| Problem requirements |
Report every line below that holds the word "dropdown".

| Dataset |
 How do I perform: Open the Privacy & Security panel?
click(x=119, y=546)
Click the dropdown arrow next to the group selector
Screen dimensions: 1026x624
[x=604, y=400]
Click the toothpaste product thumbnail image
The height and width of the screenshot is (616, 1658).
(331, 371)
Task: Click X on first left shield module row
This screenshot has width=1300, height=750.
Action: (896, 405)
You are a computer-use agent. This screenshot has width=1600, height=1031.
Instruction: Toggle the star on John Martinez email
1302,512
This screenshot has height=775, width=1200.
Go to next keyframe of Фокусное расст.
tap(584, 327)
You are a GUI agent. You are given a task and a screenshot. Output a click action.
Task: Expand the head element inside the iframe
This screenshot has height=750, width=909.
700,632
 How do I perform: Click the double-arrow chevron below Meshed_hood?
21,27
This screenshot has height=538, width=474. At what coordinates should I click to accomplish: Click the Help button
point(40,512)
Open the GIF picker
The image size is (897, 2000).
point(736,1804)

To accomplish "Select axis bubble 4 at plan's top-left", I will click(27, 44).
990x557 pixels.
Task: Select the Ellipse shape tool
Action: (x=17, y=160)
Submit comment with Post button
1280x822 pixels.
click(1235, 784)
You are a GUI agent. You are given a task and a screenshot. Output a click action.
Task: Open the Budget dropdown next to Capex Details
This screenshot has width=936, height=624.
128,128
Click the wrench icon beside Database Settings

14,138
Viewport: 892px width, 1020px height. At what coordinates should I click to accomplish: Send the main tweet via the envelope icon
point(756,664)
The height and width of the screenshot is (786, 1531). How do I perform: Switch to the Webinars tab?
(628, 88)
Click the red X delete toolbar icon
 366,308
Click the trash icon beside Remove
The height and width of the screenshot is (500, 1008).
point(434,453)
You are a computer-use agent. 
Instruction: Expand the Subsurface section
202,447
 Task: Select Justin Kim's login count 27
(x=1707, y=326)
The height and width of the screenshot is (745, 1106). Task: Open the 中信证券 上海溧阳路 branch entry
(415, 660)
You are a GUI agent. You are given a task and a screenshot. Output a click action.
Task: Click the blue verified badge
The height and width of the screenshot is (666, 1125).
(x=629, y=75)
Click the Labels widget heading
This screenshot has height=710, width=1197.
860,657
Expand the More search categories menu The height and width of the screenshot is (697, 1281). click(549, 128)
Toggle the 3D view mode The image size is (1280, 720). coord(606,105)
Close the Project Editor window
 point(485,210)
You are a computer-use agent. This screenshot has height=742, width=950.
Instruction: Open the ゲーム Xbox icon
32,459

| Finished task |
Click the dropdown arrow next to the group selector
Task: Open the Budget dropdown next to Capex Details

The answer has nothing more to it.